Pixel coordinate grounding data
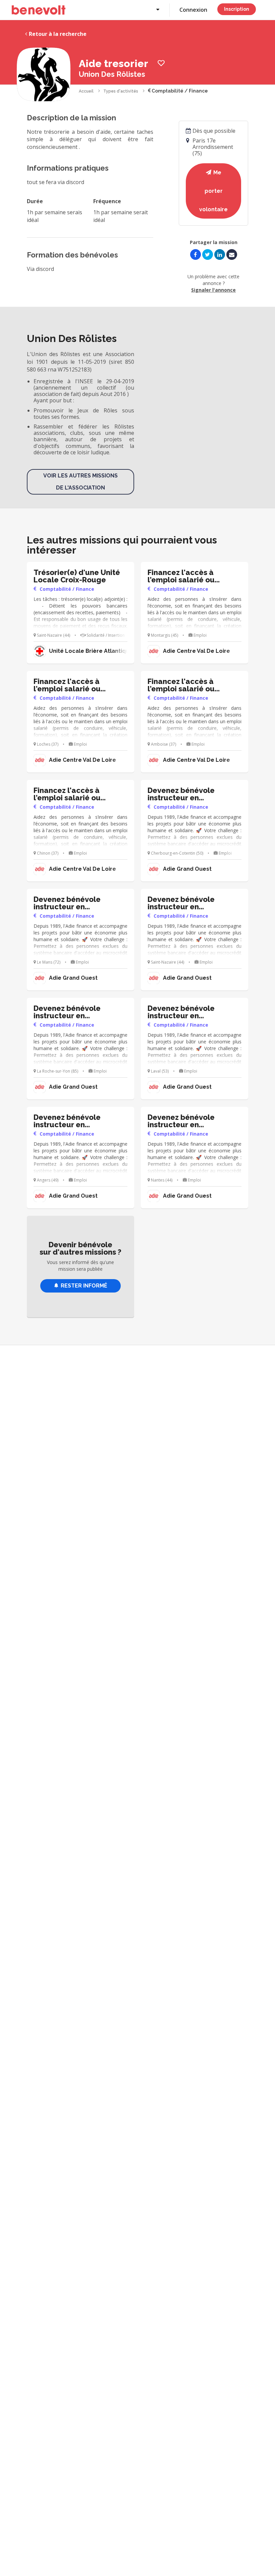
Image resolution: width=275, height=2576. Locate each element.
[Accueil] (38, 10)
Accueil (86, 91)
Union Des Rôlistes (112, 74)
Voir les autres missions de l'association (80, 481)
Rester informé (84, 1285)
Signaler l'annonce (213, 290)
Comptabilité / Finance (179, 91)
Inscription (236, 9)
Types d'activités (120, 91)
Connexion (193, 9)
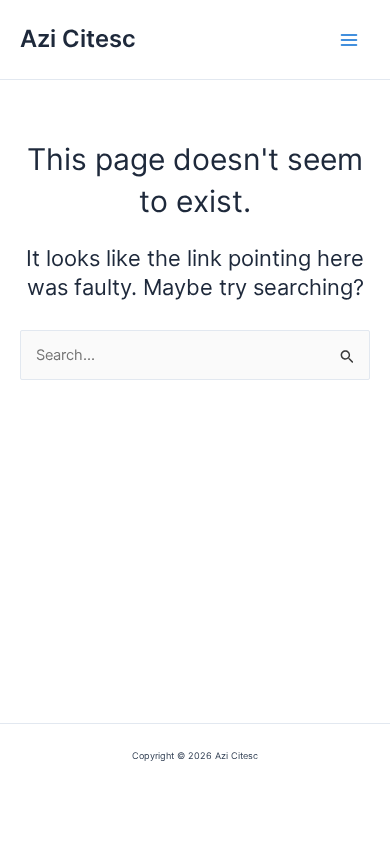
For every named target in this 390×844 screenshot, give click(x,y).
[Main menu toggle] (349, 40)
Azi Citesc (78, 38)
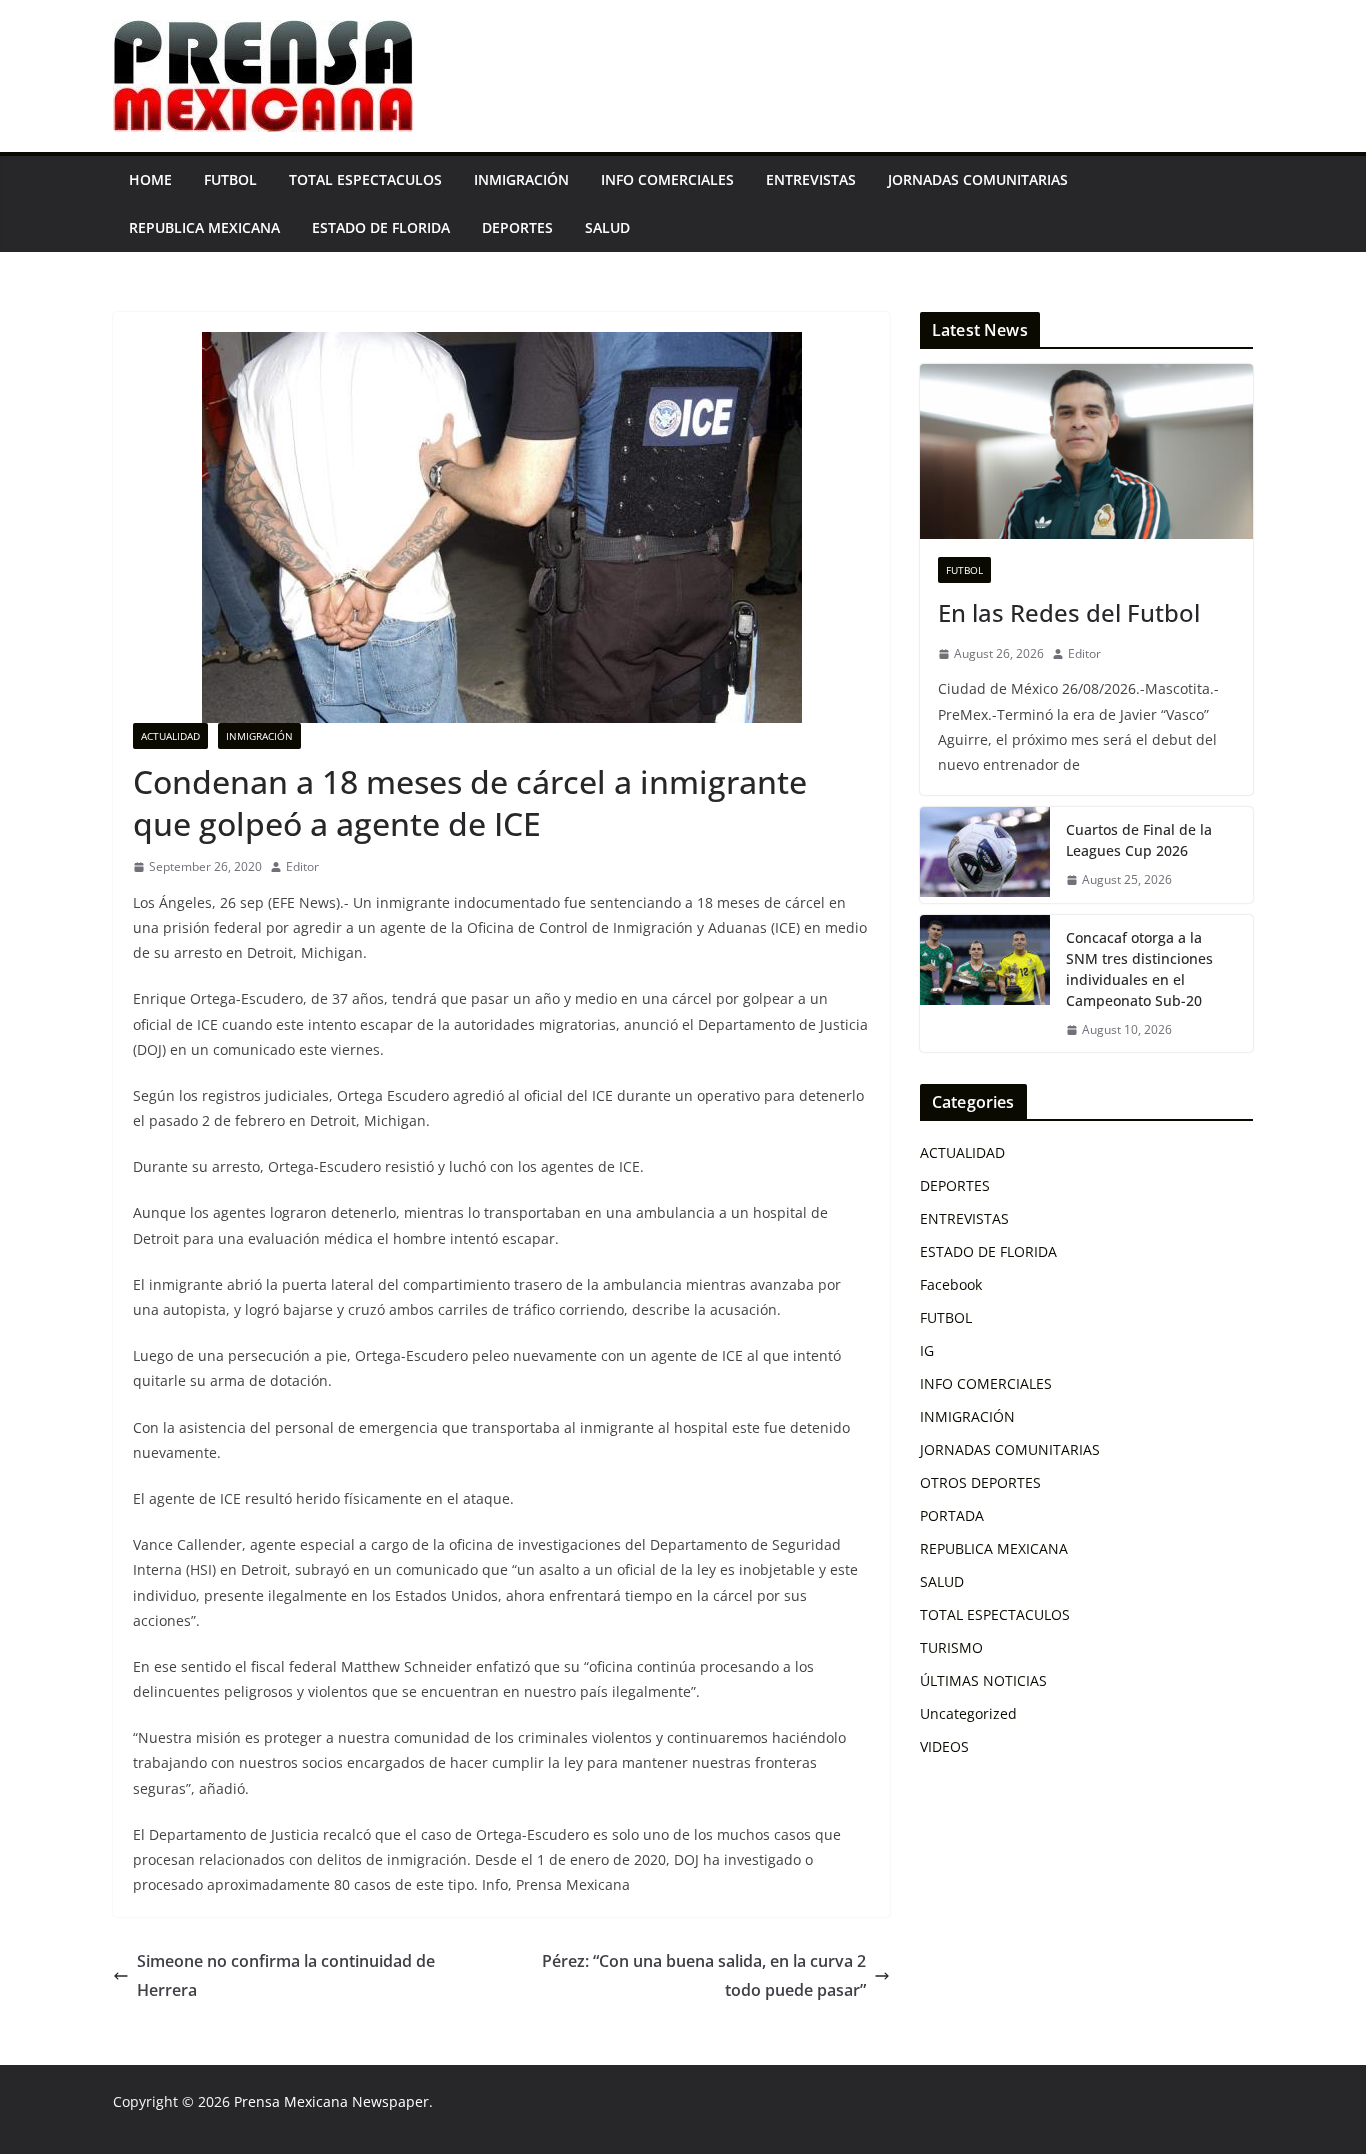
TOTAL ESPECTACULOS (365, 179)
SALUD (607, 227)
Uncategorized (968, 1713)
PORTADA (952, 1515)
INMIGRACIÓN (521, 179)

To do
Exactly the lines from the start of the entries above through the line with "PORTADA (952, 1515)" should be reproduced, and nothing else; drop the pictures.

Result of the exercise
Image resolution: width=275, height=2576. Locate each element.
[Accueil] (38, 10)
Accueil (86, 91)
Union Des Rôlistes (112, 74)
Voir les autres missions de l'association (80, 481)
Rester informé (84, 1285)
Signaler l'annonce (213, 290)
Comptabilité / Finance (179, 91)
Inscription (236, 9)
Types d'activités (120, 91)
Connexion (193, 9)
For every named target in this 390×844 screenshot, give click(x,y).
[Main menu toggle] (349, 40)
Azi Citesc (78, 38)
TOTAL ESPECTACULOS (365, 179)
SALUD (607, 227)
Uncategorized (968, 1713)
PORTADA (952, 1515)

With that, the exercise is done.